## About this task
Transcribe the lines from the start of the records through the line containing "center [236, 356].", including that line, and leave the pictures out.

##### Supplied records #####

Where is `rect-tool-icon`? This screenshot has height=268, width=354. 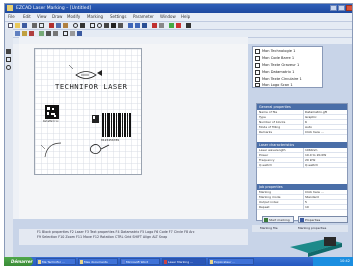
rect-tool-icon is located at coordinates (8, 60).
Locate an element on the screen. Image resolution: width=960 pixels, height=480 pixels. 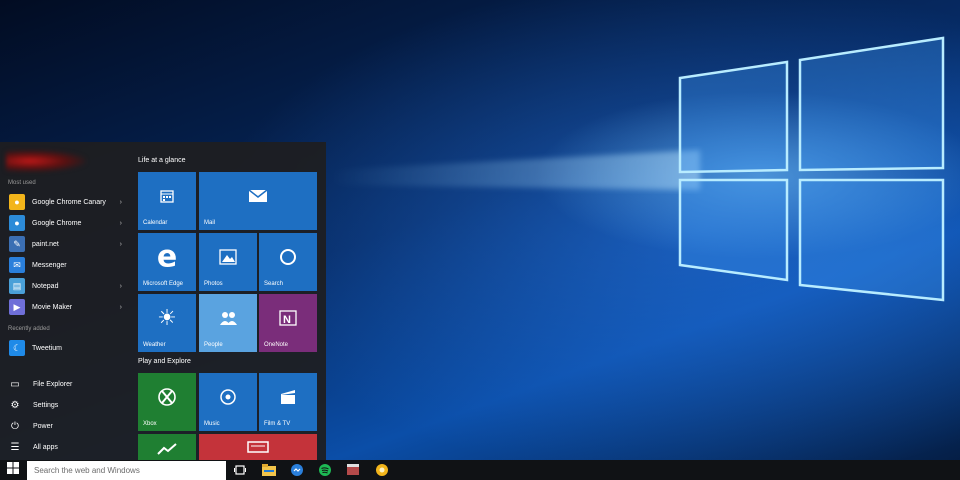
app-label: Tweetium is located at coordinates (47, 348).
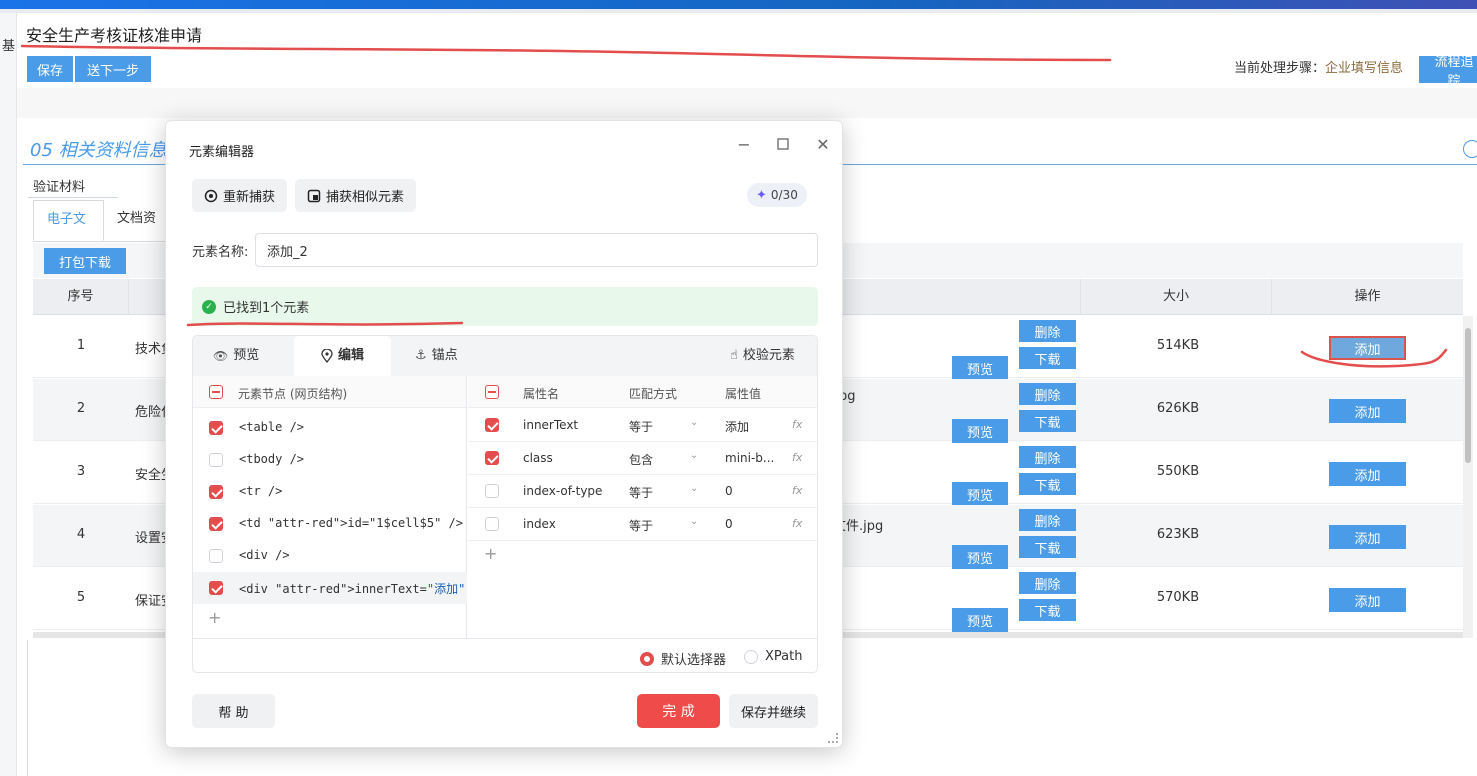  What do you see at coordinates (236, 356) in the screenshot?
I see `tab-preview: 👁 预览` at bounding box center [236, 356].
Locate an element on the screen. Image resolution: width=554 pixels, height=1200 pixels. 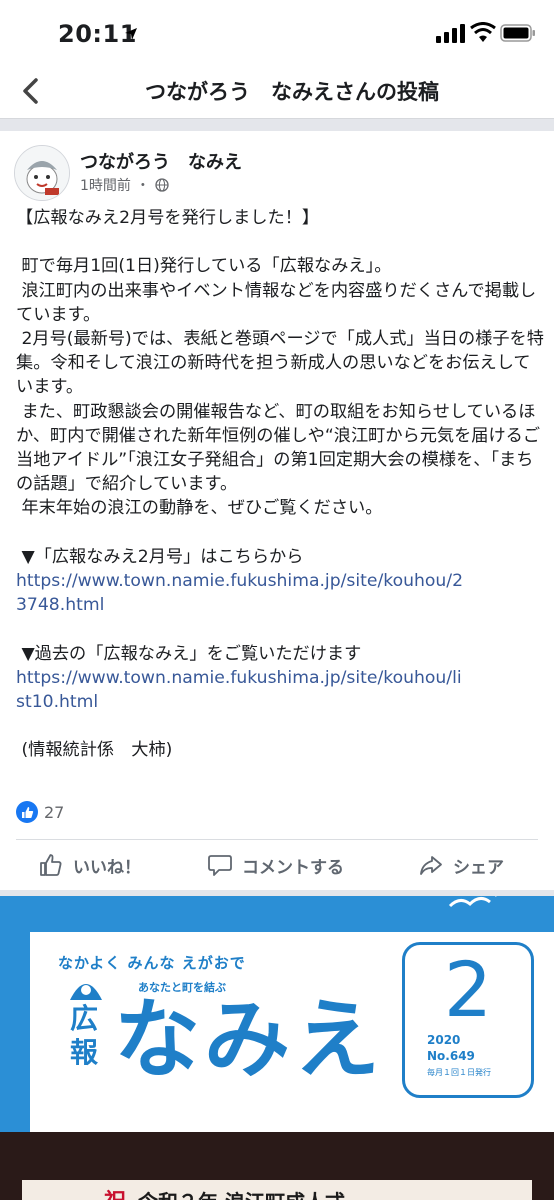
nav-header: つながろう なみえさんの投稿 is located at coordinates (277, 90).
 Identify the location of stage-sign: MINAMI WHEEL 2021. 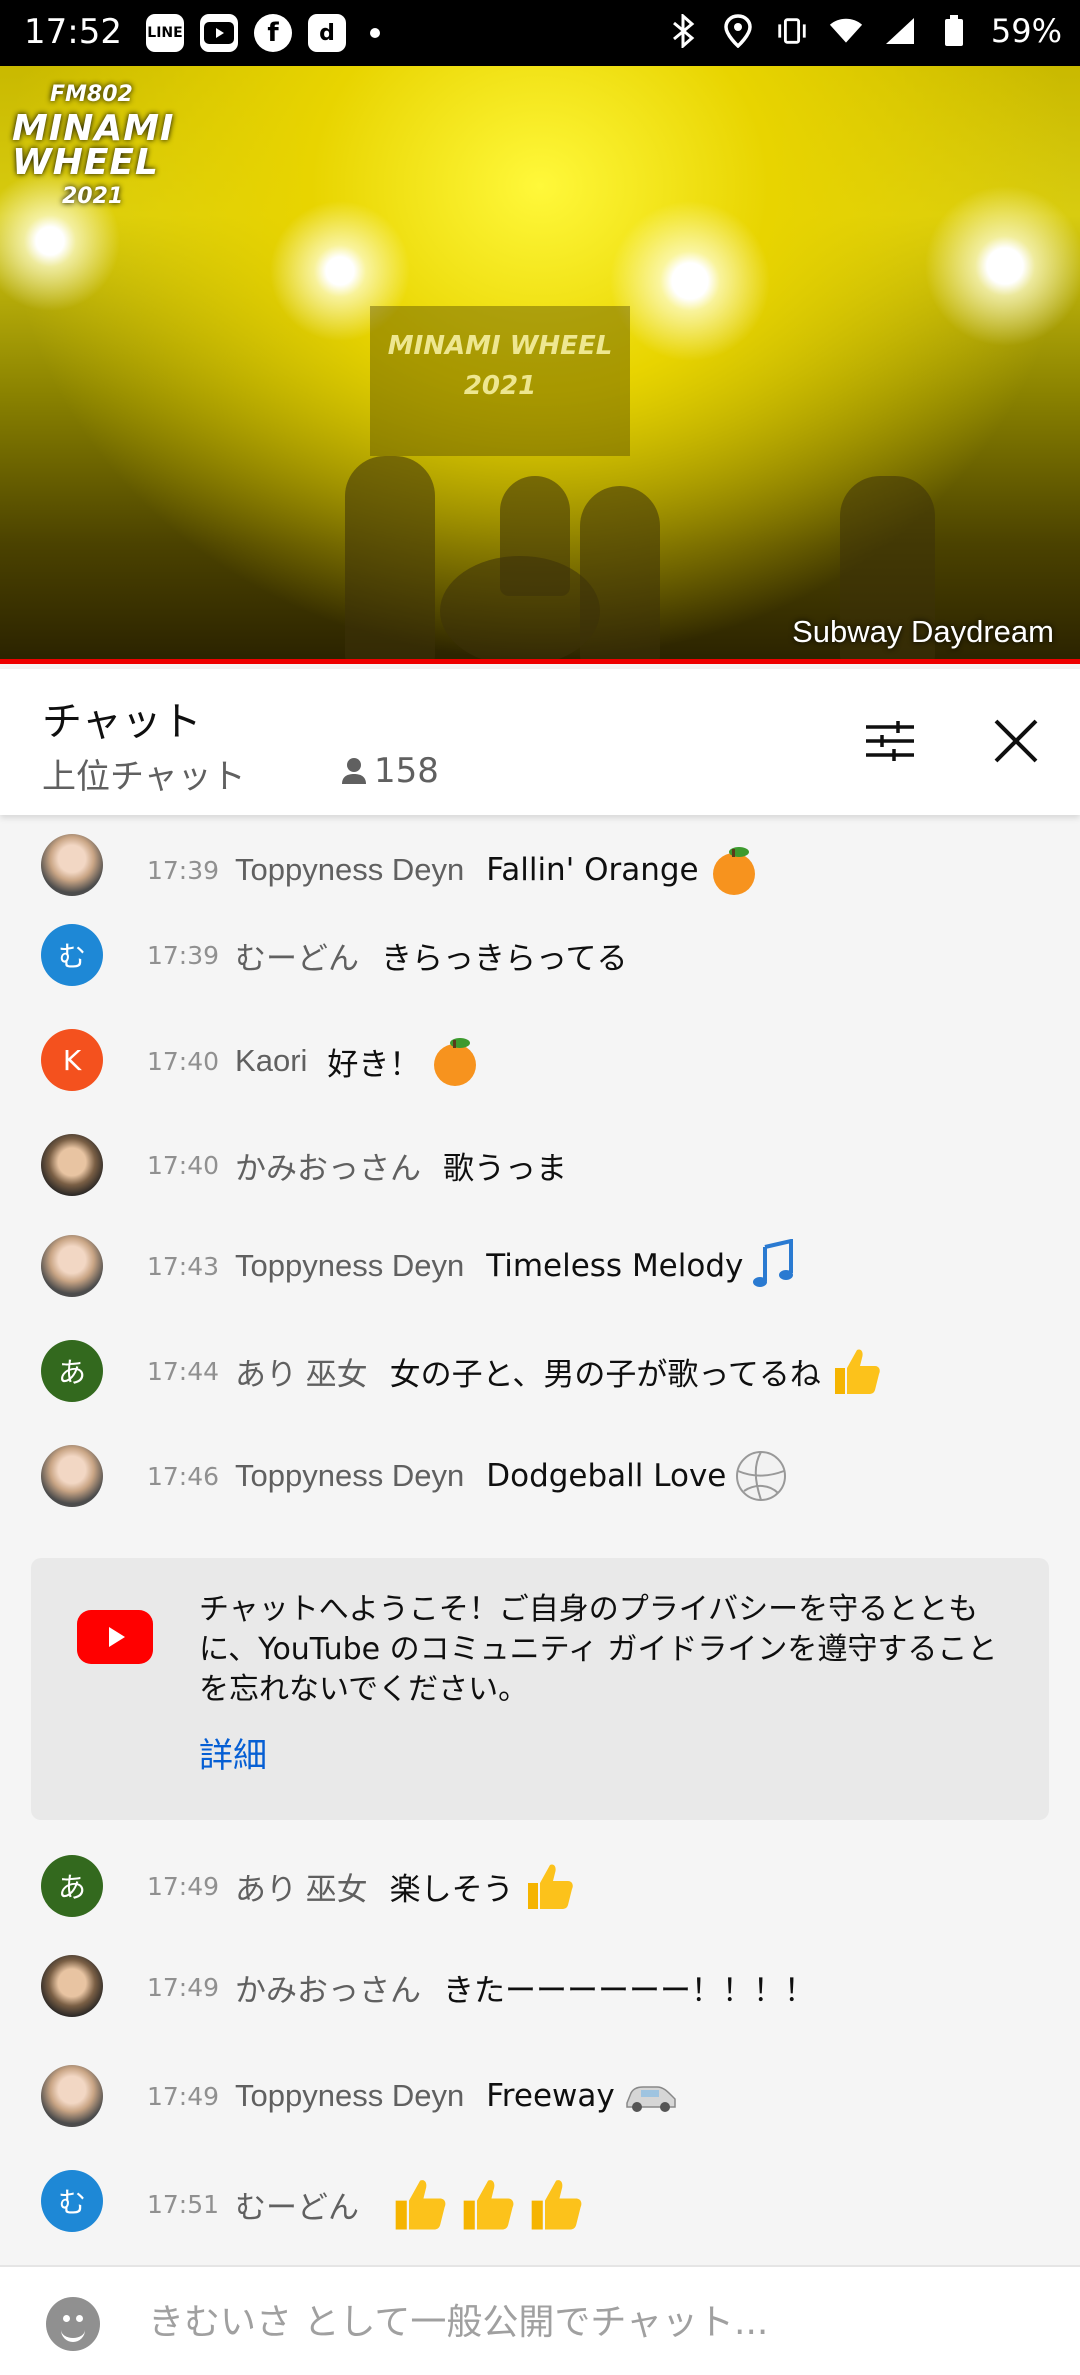
(500, 381).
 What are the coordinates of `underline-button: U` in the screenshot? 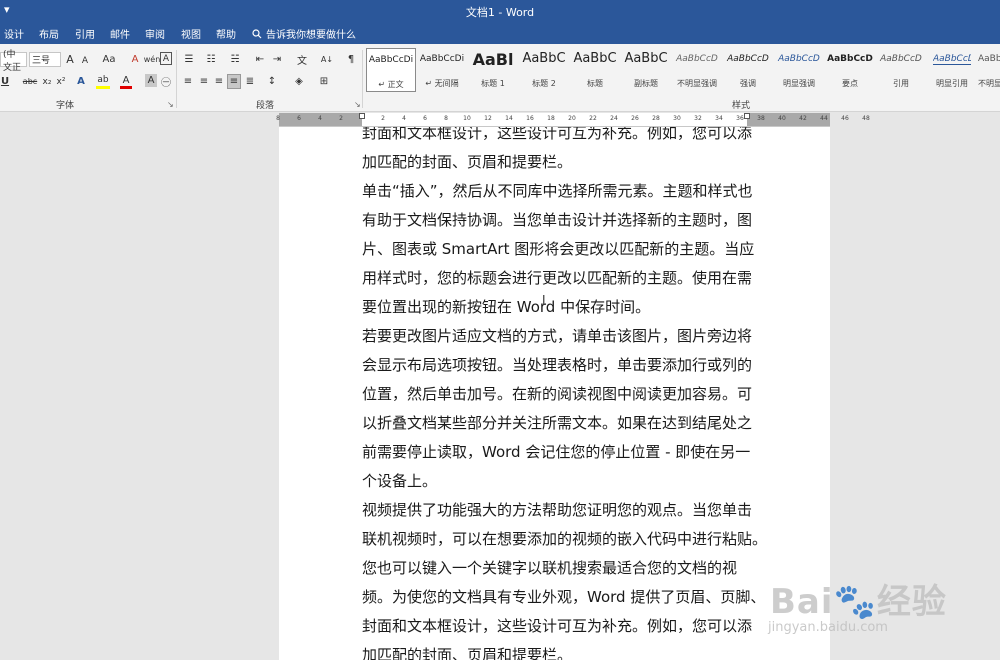 It's located at (5, 82).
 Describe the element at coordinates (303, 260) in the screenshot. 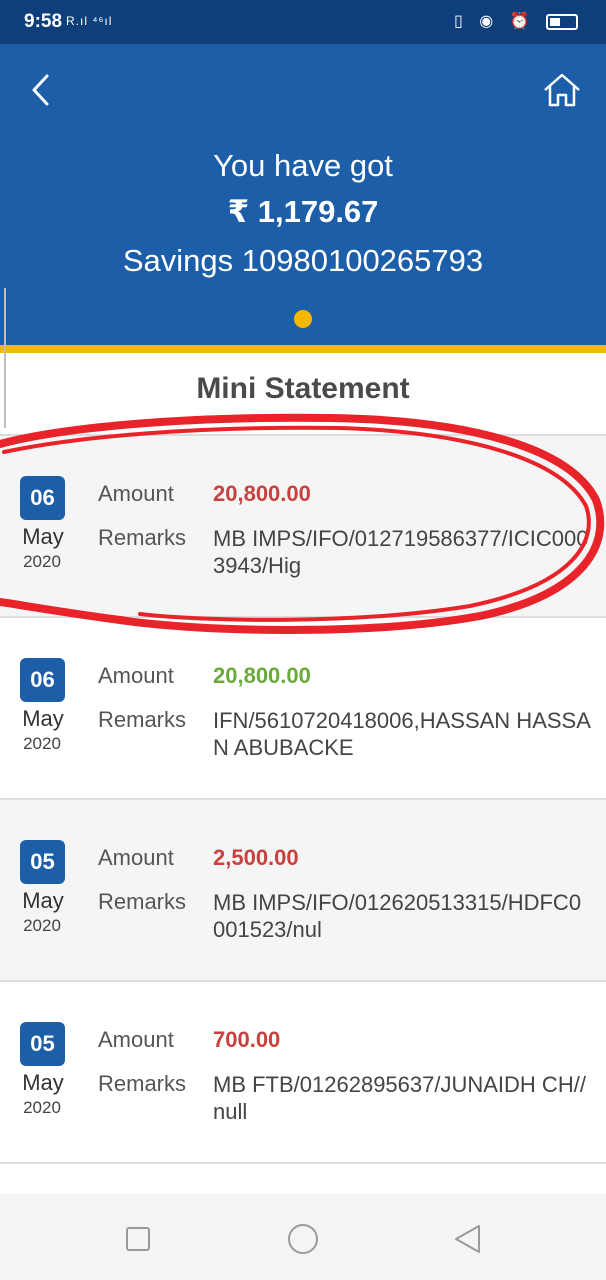

I see `account-number: Savings 10980100265793` at that location.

#####

## Answer to this task
Where is `rect-tool-icon`? This screenshot has height=268, width=354. 
rect-tool-icon is located at coordinates (8, 60).
Locate an element on the screen. Image resolution: width=960 pixels, height=480 pixels. 
app-label: Tweetium is located at coordinates (47, 348).
  What do you see at coordinates (236, 356) in the screenshot?
I see `tab-preview: 👁 预览` at bounding box center [236, 356].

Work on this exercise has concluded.